WHAT TO DO
Take the line with "[Pagina Facebook - IRIDEX" and every line after it, through the end of the listing, and give them again exactly, pictures excluded.

>>>>

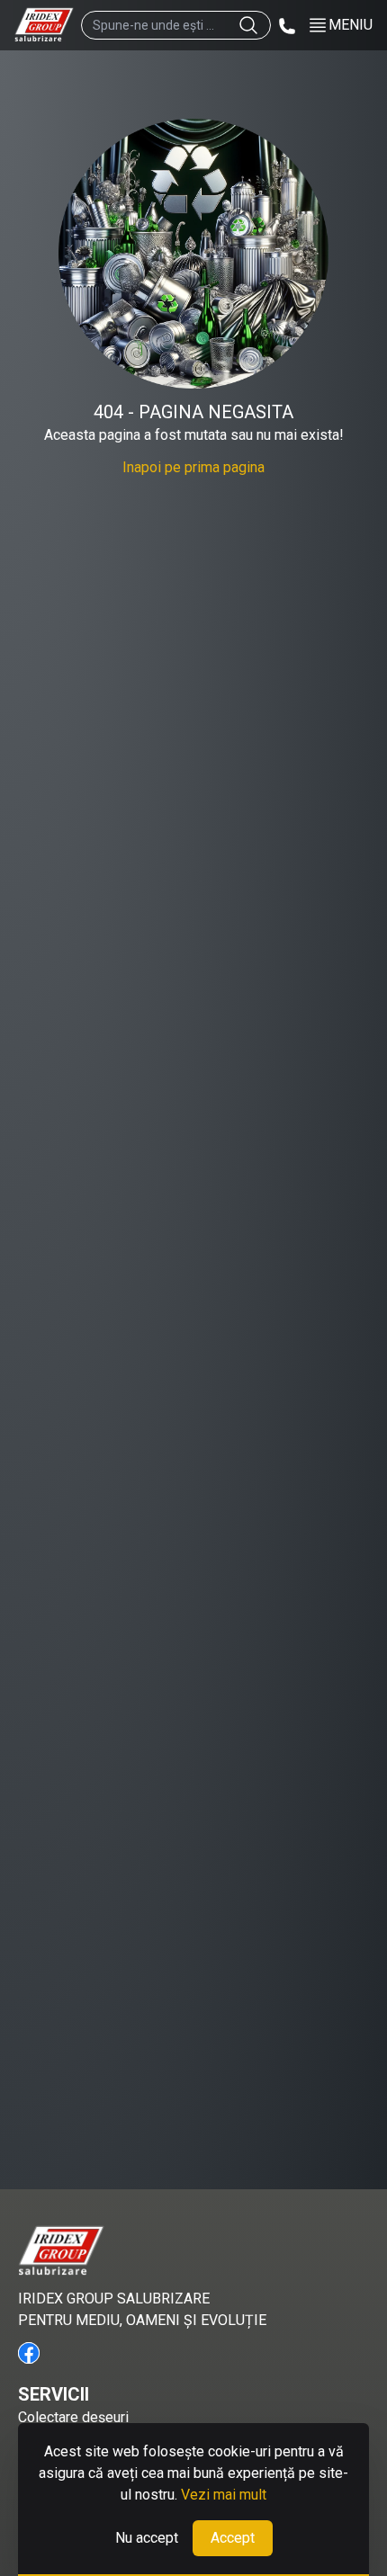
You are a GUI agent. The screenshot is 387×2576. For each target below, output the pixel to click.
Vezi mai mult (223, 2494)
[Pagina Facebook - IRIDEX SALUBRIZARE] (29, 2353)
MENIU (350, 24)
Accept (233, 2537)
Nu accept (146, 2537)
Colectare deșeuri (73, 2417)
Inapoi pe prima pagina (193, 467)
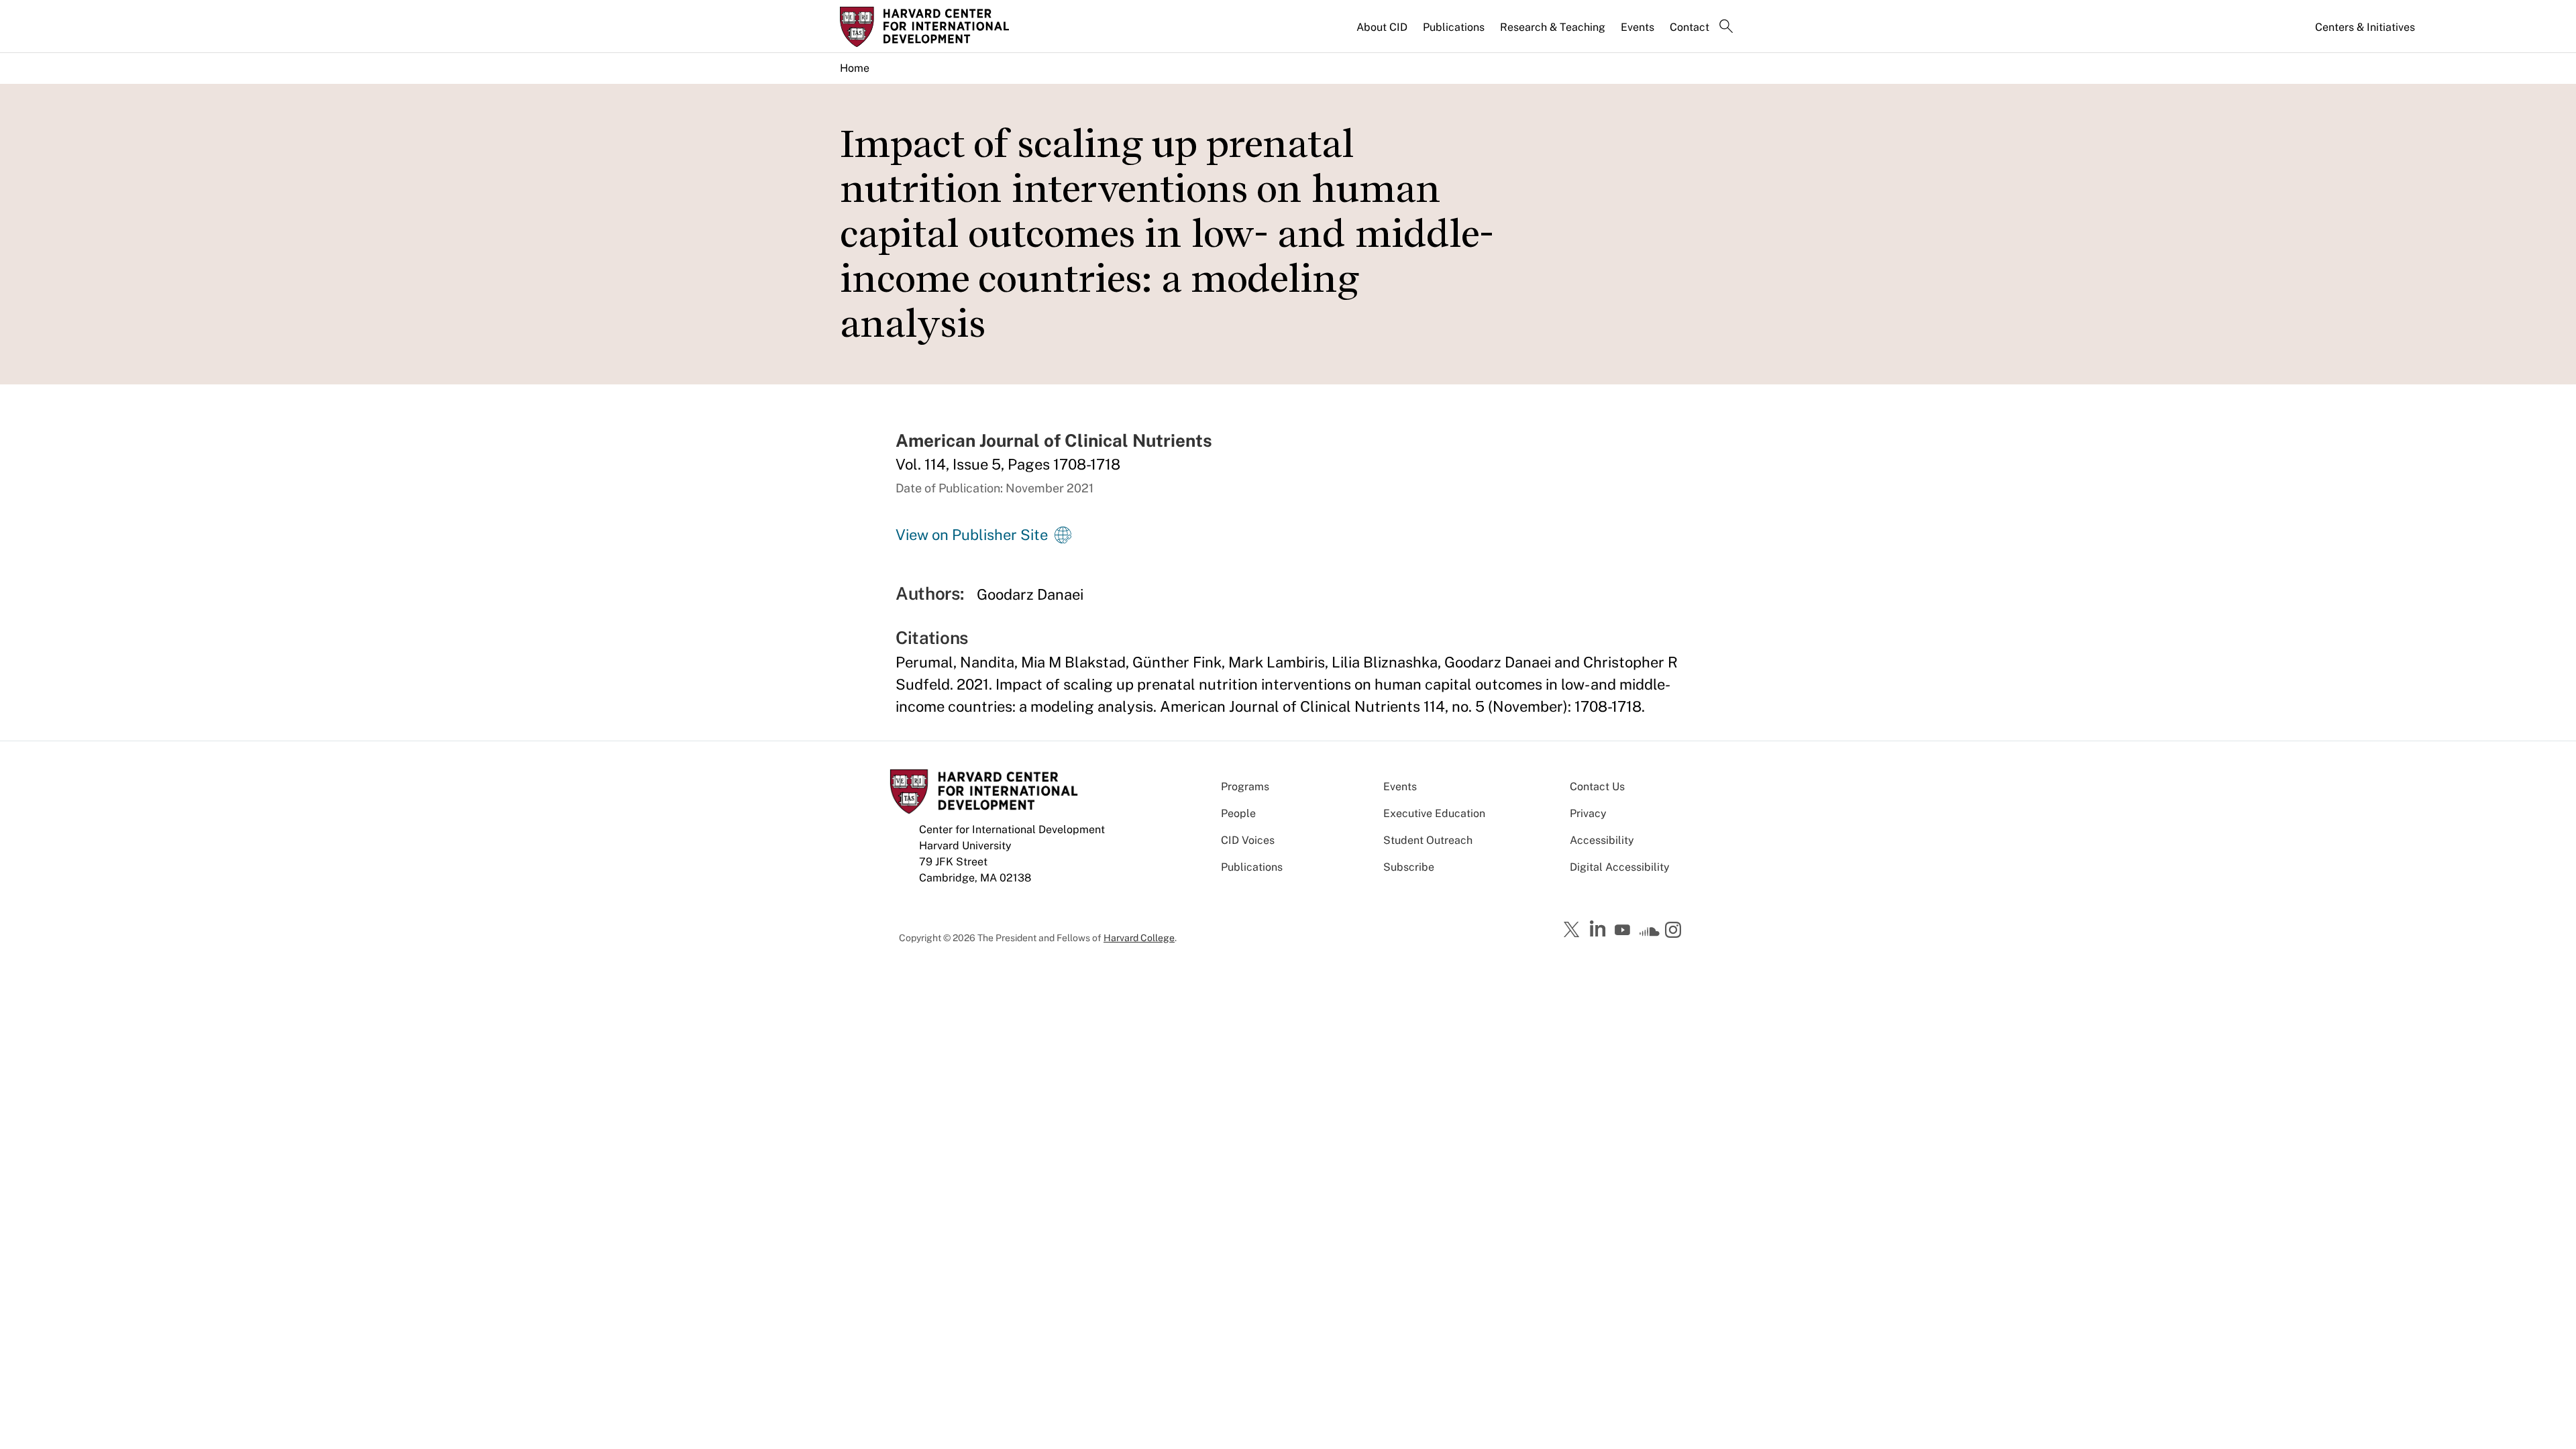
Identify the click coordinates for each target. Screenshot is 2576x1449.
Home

<<<<

RESULT OF THIS TASK
[Pagina Facebook - IRIDEX SALUBRIZARE] (29, 2353)
MENIU (350, 24)
Accept (233, 2537)
Nu accept (146, 2537)
Colectare deșeuri (73, 2417)
Inapoi pe prima pagina (193, 467)
Identify the click coordinates for each target. Screenshot is 2576x1449.
Home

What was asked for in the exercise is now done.